I’ve been a little distant for the last few weeks, but now it’s time to be transparent. I was recently diagnosed with hypothyroidism and it’s taken quite the toll on me. For the last year or so, I’ve had unexplained weight gain despite my 4-5 days per week of working out and relatively clean, healthy eating. Exhaustion, headaches, and general malaise are the three major terms I use to describe how I’m feeling all the time. Not only that, but I do not have a menstrual cycle anymore. I stopped taking birth control pills and now fear that due to my lack of cycles, am infertile.
My thyroid antibodies are “elevated,” which means I have some sort of thyroid autoimmune disease of unclear etiology, but also might have a second autoimmune disorder. Do I have lupus? MS? Some other God-awful disease? Unfortunately, I take care of people with these diseases for a living and have this terrifying image in my head of being wheelchair-bound when I’m 40.
With all of this happening, I’ve found myself lacking motivation to seek help (I’m a non-compliant patient, I KNOW). I now understand why a lot of my patients are non-compliant: the fear of the unknown is crippling.
This is not an excuse to be neglecting the thing I love to do most, which is writing. This is not an excuse to neglect my blog. Not only for my readers and followers, but for me. This is the thing I love to do the most. This is the time for me to be expressing my feelings and emotions in a healthy way.
I’m scared. My husband is scared. The only person being strong for me is my mother. She teases me, saying “You know too much. You do not have any of these diseases, it’s all in your head, Katelynn!”
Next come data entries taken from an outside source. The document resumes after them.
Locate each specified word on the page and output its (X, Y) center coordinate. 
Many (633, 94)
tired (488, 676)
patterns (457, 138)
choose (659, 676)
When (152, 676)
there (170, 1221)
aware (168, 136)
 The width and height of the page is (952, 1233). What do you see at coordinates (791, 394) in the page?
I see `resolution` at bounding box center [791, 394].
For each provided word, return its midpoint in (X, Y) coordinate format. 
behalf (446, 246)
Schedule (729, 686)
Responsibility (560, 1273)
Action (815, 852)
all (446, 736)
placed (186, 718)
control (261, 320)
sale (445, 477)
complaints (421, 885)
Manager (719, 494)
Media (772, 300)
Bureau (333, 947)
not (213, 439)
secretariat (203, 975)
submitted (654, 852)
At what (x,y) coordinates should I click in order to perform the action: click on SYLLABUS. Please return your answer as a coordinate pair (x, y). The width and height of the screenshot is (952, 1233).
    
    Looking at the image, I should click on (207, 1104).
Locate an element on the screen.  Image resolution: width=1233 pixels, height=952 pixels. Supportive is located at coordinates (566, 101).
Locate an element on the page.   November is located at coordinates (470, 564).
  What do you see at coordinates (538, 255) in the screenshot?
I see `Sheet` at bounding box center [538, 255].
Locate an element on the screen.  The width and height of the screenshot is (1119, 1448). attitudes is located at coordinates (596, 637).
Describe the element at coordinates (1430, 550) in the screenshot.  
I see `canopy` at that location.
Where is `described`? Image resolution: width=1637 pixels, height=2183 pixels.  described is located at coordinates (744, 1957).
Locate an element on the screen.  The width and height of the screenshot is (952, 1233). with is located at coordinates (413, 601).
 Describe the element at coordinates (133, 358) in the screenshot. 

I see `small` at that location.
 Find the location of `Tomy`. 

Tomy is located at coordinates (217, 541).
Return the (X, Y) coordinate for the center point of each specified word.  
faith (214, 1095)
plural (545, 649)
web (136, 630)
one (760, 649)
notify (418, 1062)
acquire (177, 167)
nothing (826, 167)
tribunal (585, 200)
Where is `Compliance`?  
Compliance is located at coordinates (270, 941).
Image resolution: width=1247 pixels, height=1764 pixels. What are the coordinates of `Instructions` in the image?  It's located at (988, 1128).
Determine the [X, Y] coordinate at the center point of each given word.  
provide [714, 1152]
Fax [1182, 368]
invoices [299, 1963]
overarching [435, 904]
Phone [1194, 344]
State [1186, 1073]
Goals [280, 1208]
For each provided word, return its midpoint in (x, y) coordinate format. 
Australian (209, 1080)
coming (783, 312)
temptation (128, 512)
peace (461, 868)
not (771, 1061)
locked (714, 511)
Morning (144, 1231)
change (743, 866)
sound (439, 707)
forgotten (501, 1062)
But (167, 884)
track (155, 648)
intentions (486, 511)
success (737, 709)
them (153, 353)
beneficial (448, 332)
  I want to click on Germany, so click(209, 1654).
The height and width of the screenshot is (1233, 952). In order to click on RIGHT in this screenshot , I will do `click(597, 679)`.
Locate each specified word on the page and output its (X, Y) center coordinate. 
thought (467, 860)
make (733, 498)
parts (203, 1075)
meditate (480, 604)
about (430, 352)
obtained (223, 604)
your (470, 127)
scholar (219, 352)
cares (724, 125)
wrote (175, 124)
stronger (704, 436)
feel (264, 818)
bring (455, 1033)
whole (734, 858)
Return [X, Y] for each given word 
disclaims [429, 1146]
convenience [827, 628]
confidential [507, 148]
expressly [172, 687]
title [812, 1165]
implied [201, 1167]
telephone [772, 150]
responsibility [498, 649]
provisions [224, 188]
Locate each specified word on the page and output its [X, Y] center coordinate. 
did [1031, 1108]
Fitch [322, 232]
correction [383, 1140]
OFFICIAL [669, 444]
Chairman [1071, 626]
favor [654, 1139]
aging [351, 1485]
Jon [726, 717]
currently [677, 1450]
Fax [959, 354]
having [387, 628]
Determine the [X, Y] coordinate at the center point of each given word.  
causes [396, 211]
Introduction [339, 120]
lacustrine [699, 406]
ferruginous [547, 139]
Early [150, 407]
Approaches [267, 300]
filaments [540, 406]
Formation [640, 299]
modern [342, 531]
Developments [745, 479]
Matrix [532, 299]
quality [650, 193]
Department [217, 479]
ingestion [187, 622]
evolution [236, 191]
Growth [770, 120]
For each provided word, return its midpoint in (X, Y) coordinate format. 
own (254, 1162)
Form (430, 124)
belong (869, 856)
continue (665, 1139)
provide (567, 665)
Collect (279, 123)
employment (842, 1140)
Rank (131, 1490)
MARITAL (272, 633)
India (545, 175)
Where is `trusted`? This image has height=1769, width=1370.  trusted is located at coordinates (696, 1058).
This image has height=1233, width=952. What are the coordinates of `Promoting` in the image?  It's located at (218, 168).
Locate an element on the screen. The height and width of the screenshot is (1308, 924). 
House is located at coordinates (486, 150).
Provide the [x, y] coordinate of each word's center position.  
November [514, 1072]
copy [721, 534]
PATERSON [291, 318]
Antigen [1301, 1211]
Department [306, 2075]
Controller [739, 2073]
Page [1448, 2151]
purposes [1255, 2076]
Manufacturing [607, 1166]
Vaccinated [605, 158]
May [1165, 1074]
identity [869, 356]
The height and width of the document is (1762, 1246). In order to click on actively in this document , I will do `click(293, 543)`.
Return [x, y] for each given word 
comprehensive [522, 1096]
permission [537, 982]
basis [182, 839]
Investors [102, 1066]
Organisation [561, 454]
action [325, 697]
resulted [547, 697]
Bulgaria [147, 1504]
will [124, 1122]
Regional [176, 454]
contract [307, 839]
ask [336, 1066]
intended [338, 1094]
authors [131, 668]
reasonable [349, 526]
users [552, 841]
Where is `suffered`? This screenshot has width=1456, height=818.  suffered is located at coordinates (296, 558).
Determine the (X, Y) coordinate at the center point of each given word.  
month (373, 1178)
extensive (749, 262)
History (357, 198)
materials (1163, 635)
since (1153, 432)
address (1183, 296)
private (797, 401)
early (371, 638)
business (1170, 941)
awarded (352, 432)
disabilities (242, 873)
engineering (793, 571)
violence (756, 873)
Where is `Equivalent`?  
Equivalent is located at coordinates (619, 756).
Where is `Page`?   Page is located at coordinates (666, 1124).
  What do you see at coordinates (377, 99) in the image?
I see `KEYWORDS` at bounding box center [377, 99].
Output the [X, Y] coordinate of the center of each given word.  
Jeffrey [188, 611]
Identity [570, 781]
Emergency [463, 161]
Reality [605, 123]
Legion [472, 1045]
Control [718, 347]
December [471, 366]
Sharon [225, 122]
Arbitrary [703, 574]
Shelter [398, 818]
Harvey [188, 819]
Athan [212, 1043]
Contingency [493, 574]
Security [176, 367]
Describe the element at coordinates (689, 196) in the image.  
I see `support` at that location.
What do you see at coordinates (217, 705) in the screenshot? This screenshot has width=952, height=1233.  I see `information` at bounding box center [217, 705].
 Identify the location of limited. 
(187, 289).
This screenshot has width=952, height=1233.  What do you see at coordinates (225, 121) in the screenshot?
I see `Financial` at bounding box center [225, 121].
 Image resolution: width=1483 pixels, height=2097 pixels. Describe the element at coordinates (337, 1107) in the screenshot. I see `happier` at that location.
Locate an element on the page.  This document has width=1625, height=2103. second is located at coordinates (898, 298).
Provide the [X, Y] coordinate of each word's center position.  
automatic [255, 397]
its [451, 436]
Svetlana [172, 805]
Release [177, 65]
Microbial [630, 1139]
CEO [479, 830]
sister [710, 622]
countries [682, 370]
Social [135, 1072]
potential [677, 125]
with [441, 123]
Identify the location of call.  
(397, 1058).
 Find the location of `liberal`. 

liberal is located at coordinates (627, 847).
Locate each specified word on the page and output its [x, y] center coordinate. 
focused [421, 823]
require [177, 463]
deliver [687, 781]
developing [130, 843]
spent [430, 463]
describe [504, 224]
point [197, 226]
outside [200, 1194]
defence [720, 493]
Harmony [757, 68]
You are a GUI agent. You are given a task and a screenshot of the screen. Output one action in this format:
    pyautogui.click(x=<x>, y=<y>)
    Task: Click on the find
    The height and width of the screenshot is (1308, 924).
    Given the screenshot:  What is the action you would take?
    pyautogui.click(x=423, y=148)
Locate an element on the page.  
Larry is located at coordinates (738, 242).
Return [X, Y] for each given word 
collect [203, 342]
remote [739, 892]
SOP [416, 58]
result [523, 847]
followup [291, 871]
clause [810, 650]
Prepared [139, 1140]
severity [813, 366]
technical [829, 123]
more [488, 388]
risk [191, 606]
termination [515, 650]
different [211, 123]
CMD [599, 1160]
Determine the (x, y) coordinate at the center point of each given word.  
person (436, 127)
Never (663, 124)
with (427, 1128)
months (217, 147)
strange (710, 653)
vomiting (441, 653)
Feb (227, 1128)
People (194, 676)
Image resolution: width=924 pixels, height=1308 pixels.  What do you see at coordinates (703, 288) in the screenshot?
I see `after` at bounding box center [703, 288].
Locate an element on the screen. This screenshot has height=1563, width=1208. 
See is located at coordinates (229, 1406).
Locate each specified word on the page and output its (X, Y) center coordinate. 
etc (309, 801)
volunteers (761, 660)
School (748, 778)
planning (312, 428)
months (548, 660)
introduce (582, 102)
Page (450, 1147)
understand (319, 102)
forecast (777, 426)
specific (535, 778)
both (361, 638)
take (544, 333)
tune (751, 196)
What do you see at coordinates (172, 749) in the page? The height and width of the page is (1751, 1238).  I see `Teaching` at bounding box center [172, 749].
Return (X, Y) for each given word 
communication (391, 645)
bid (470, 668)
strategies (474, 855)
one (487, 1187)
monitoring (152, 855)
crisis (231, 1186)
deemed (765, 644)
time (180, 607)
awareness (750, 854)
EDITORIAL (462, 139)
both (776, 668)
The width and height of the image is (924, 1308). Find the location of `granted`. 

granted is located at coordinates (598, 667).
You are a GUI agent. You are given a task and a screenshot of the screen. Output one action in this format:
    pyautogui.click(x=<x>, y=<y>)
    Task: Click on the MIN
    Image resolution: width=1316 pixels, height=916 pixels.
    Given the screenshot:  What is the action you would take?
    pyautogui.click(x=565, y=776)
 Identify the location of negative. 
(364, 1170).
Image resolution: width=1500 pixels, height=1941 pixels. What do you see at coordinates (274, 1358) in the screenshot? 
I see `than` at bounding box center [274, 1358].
Why does she think I’m so special to dodge a bullet like this? Nobody with MS or lupus “deserved” to be diagnosed, so why wouldn’t it happen to me? If I’ve learned anything from my job, it’s that I am certainly not invincible. I’ve met so many people who come into the ER with chest pain, or leg swelling, or something relatively minor, only to find out that there are much deeper issues. “Well, Mr. Smith, your CT scan showed lesions in your lungs, liver, and right kidney. We need to do some biopsies because we highly suspect that you have stage 4 cancer with metastasis.”
Talk about ruining someone’s day.
I’m rambling. I’ll digress by leaving you with my transparency. I’m scared and feeling extraordinarily vulnerable. I don’t know what the future holds and frankly, I don’t know if I want to know. I’ll try to get all of this sorted out and in the meantime, keep you wonderful people up-to-date with my progress.
It’s going to be a long road, but hopefully will be worth all of the blood, sweat, and tears that have and surely will continue to be shed.